INSTRUCTIONS FOR THE TASK: Filter the entries below down to the lines that hold "computer".

Stored data entries:
--- START ---

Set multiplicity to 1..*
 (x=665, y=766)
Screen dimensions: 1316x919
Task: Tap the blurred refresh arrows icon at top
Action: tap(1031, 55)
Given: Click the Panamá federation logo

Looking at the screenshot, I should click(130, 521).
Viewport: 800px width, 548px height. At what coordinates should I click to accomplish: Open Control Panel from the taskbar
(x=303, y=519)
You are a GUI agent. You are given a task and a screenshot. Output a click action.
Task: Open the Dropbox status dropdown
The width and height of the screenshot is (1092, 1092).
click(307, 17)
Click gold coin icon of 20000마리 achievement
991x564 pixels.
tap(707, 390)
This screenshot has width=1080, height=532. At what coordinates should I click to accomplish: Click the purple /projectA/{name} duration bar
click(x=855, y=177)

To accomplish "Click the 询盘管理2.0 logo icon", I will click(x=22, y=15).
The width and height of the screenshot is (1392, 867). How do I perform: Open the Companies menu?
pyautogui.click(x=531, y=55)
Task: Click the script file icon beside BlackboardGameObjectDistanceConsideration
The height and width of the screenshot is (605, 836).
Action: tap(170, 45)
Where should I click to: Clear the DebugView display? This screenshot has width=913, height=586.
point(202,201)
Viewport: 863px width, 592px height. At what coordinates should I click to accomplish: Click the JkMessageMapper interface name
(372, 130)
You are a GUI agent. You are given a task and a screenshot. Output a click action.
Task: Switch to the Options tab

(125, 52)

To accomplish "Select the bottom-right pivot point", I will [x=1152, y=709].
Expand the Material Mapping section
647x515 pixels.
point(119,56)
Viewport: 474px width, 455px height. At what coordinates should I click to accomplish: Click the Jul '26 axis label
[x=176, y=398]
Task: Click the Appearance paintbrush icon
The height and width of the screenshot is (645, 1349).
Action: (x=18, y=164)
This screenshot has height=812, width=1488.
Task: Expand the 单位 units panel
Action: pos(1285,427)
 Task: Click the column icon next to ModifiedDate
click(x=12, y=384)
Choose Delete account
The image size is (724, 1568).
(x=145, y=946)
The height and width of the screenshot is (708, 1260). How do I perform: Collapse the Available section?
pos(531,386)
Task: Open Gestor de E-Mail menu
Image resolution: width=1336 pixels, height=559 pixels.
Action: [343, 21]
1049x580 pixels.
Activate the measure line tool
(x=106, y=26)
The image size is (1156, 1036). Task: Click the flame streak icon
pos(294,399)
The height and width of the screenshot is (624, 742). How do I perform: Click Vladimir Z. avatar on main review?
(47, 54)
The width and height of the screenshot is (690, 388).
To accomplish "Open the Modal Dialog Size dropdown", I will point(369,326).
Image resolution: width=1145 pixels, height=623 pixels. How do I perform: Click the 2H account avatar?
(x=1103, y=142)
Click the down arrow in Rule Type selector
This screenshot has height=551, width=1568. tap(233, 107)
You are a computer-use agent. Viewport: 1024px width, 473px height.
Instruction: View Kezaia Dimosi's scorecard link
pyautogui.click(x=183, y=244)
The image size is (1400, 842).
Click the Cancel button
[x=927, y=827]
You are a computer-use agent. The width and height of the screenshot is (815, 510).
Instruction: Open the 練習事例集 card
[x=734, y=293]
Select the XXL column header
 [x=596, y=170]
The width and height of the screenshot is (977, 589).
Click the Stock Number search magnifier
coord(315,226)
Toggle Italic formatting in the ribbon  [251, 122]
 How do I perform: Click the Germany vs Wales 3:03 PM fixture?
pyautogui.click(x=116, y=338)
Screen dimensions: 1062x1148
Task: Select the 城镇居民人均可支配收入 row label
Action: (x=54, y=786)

--- END ---

REPLY:
You are a computer-use agent. Viewport: 1024px width, 473px height.
You are a computer-use agent. The width and height of the screenshot is (815, 510).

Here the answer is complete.